* [EXERCISE]
Line for line, the listing below is to be transcribed exactly.

################

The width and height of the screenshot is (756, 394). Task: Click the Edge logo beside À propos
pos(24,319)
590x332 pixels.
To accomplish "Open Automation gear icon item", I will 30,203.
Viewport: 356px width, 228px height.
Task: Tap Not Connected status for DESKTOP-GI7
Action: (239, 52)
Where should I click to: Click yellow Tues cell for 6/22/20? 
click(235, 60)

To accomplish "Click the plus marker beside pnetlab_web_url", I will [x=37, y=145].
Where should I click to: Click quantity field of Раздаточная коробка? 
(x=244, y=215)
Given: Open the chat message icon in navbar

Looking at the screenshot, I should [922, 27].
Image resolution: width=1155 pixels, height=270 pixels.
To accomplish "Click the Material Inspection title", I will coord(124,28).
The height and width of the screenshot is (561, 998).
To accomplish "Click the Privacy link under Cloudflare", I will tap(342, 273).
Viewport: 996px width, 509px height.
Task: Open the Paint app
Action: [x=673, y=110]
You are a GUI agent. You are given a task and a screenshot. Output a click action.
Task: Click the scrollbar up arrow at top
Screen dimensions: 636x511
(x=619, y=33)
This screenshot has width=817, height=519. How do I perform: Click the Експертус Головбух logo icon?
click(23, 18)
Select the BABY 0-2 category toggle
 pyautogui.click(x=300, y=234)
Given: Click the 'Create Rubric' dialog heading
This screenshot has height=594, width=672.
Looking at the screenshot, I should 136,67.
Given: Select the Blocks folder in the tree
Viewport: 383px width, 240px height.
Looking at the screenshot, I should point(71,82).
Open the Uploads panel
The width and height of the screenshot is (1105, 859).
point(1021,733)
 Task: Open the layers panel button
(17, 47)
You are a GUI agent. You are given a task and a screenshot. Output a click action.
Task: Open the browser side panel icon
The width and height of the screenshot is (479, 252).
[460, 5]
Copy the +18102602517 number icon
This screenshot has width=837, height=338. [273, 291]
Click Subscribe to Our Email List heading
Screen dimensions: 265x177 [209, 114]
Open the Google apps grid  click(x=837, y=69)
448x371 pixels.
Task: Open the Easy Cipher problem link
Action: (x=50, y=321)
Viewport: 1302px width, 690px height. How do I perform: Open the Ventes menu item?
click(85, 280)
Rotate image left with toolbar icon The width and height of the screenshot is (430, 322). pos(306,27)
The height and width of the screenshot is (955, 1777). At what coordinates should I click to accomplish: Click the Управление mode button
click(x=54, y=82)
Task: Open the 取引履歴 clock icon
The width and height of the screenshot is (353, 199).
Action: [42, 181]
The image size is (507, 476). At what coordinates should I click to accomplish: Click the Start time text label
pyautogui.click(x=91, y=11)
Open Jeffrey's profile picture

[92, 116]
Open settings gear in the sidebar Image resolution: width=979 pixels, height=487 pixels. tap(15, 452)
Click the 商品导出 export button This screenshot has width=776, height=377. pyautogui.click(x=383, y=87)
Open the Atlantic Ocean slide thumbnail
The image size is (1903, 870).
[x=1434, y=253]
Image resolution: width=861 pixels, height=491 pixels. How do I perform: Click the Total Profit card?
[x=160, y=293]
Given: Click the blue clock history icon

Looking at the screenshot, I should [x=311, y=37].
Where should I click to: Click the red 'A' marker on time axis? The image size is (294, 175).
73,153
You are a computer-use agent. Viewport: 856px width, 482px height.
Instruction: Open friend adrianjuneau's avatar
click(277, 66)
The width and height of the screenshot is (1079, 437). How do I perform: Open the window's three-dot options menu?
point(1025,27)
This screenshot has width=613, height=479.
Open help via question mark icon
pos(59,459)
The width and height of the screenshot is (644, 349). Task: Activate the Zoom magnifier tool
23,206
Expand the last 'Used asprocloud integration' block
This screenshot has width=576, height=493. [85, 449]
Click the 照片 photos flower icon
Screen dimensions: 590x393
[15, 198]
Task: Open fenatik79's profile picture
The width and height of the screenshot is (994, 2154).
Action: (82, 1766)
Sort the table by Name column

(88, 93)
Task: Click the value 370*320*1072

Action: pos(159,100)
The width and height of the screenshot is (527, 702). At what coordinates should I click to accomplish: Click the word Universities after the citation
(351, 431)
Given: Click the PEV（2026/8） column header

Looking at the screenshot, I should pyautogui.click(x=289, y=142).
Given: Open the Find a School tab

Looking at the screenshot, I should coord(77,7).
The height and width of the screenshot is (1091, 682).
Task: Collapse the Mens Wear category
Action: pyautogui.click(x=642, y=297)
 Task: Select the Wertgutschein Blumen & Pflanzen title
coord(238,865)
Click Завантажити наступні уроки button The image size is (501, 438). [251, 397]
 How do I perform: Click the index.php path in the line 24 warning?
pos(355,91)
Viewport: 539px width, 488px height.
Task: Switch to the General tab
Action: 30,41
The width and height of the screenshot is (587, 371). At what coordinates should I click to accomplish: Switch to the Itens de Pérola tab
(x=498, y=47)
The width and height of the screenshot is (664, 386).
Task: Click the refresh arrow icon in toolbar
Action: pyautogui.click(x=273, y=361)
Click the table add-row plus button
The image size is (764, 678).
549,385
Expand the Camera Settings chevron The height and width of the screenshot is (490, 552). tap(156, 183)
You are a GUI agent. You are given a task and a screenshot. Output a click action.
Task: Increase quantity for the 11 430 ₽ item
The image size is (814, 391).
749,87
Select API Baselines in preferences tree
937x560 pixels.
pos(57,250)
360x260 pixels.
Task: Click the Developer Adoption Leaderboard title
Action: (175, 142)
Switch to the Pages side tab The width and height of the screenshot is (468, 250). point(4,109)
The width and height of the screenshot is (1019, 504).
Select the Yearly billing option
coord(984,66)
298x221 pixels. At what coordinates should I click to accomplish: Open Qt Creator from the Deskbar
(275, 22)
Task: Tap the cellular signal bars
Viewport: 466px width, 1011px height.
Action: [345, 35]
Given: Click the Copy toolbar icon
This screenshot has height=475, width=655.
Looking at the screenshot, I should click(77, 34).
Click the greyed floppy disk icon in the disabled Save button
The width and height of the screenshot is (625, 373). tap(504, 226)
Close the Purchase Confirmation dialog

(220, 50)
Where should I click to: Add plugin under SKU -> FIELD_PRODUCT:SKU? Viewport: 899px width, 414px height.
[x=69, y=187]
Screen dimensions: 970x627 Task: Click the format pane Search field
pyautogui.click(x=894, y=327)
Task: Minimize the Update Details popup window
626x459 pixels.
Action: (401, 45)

################

* [ANSWER]
The width and height of the screenshot is (756, 394). Task: Click the Edge logo beside À propos
pos(24,319)
590x332 pixels.
To accomplish "Open Automation gear icon item", I will 30,203.
Viewport: 356px width, 228px height.
Task: Tap Not Connected status for DESKTOP-GI7
Action: (239, 52)
Where should I click to: Click yellow Tues cell for 6/22/20? 
click(235, 60)

To accomplish "Click the plus marker beside pnetlab_web_url", I will [x=37, y=145].
Where should I click to: Click quantity field of Раздаточная коробка? 
(x=244, y=215)
Given: Open the chat message icon in navbar

Looking at the screenshot, I should [922, 27].
Image resolution: width=1155 pixels, height=270 pixels.
To accomplish "Click the Material Inspection title", I will coord(124,28).
The height and width of the screenshot is (561, 998).
To accomplish "Click the Privacy link under Cloudflare", I will tap(342, 273).
Viewport: 996px width, 509px height.
Task: Open the Paint app
Action: [x=673, y=110]
You are a GUI agent. You are given a task and a screenshot. Output a click action.
Task: Click the scrollbar up arrow at top
Screen dimensions: 636x511
(x=619, y=33)
This screenshot has width=817, height=519. How do I perform: Click the Експертус Головбух logo icon?
click(23, 18)
Select the BABY 0-2 category toggle
 pyautogui.click(x=300, y=234)
Given: Click the 'Create Rubric' dialog heading
This screenshot has height=594, width=672.
Looking at the screenshot, I should 136,67.
Given: Select the Blocks folder in the tree
Viewport: 383px width, 240px height.
Looking at the screenshot, I should point(71,82).
Open the Uploads panel
The width and height of the screenshot is (1105, 859).
point(1021,733)
 Task: Open the layers panel button
(17, 47)
You are a GUI agent. You are given a task and a screenshot. Output a click action.
Task: Open the browser side panel icon
The width and height of the screenshot is (479, 252).
[460, 5]
Copy the +18102602517 number icon
This screenshot has width=837, height=338. [273, 291]
Click Subscribe to Our Email List heading
Screen dimensions: 265x177 [209, 114]
Open the Google apps grid  click(x=837, y=69)
448x371 pixels.
Task: Open the Easy Cipher problem link
Action: (x=50, y=321)
Viewport: 1302px width, 690px height. How do I perform: Open the Ventes menu item?
click(85, 280)
Rotate image left with toolbar icon The width and height of the screenshot is (430, 322). pos(306,27)
The height and width of the screenshot is (955, 1777). At what coordinates should I click to accomplish: Click the Управление mode button
click(x=54, y=82)
Task: Open the 取引履歴 clock icon
The width and height of the screenshot is (353, 199).
Action: [42, 181]
The image size is (507, 476). At what coordinates should I click to accomplish: Click the Start time text label
pyautogui.click(x=91, y=11)
Open Jeffrey's profile picture

[92, 116]
Open settings gear in the sidebar Image resolution: width=979 pixels, height=487 pixels. tap(15, 452)
Click the 商品导出 export button This screenshot has width=776, height=377. pyautogui.click(x=383, y=87)
Open the Atlantic Ocean slide thumbnail
The image size is (1903, 870).
[x=1434, y=253]
Image resolution: width=861 pixels, height=491 pixels. How do I perform: Click the Total Profit card?
[x=160, y=293]
Given: Click the blue clock history icon

Looking at the screenshot, I should [x=311, y=37].
Where should I click to: Click the red 'A' marker on time axis? The image size is (294, 175).
73,153
You are a computer-use agent. Viewport: 856px width, 482px height.
Instruction: Open friend adrianjuneau's avatar
click(277, 66)
The width and height of the screenshot is (1079, 437). How do I perform: Open the window's three-dot options menu?
point(1025,27)
This screenshot has width=613, height=479.
Open help via question mark icon
pos(59,459)
The width and height of the screenshot is (644, 349). Task: Activate the Zoom magnifier tool
23,206
Expand the last 'Used asprocloud integration' block
This screenshot has width=576, height=493. [85, 449]
Click the 照片 photos flower icon
Screen dimensions: 590x393
[15, 198]
Task: Open fenatik79's profile picture
The width and height of the screenshot is (994, 2154).
Action: (82, 1766)
Sort the table by Name column

(88, 93)
Task: Click the value 370*320*1072

Action: pos(159,100)
The width and height of the screenshot is (527, 702). At what coordinates should I click to accomplish: Click the word Universities after the citation
(351, 431)
Given: Click the PEV（2026/8） column header

Looking at the screenshot, I should pyautogui.click(x=289, y=142).
Given: Open the Find a School tab

Looking at the screenshot, I should coord(77,7).
The height and width of the screenshot is (1091, 682).
Task: Collapse the Mens Wear category
Action: pyautogui.click(x=642, y=297)
 Task: Select the Wertgutschein Blumen & Pflanzen title
coord(238,865)
Click Завантажити наступні уроки button The image size is (501, 438). [251, 397]
 How do I perform: Click the index.php path in the line 24 warning?
pos(355,91)
Viewport: 539px width, 488px height.
Task: Switch to the General tab
Action: 30,41
The width and height of the screenshot is (587, 371). At what coordinates should I click to accomplish: Switch to the Itens de Pérola tab
(x=498, y=47)
The width and height of the screenshot is (664, 386).
Task: Click the refresh arrow icon in toolbar
Action: pyautogui.click(x=273, y=361)
Click the table add-row plus button
The image size is (764, 678).
549,385
Expand the Camera Settings chevron The height and width of the screenshot is (490, 552). tap(156, 183)
You are a GUI agent. You are given a task and a screenshot. Output a click action.
Task: Increase quantity for the 11 430 ₽ item
The image size is (814, 391).
749,87
Select API Baselines in preferences tree
937x560 pixels.
pos(57,250)
360x260 pixels.
Task: Click the Developer Adoption Leaderboard title
Action: (175, 142)
Switch to the Pages side tab The width and height of the screenshot is (468, 250). point(4,109)
The width and height of the screenshot is (1019, 504).
Select the Yearly billing option
coord(984,66)
298x221 pixels. At what coordinates should I click to accomplish: Open Qt Creator from the Deskbar
(275, 22)
Task: Tap the cellular signal bars
Viewport: 466px width, 1011px height.
Action: [345, 35]
Given: Click the Copy toolbar icon
This screenshot has height=475, width=655.
Looking at the screenshot, I should click(77, 34).
Click the greyed floppy disk icon in the disabled Save button
The width and height of the screenshot is (625, 373). tap(504, 226)
Close the Purchase Confirmation dialog

(220, 50)
Where should I click to: Add plugin under SKU -> FIELD_PRODUCT:SKU? Viewport: 899px width, 414px height.
[x=69, y=187]
Screen dimensions: 970x627 Task: Click the format pane Search field
pyautogui.click(x=894, y=327)
Task: Minimize the Update Details popup window
626x459 pixels.
Action: (401, 45)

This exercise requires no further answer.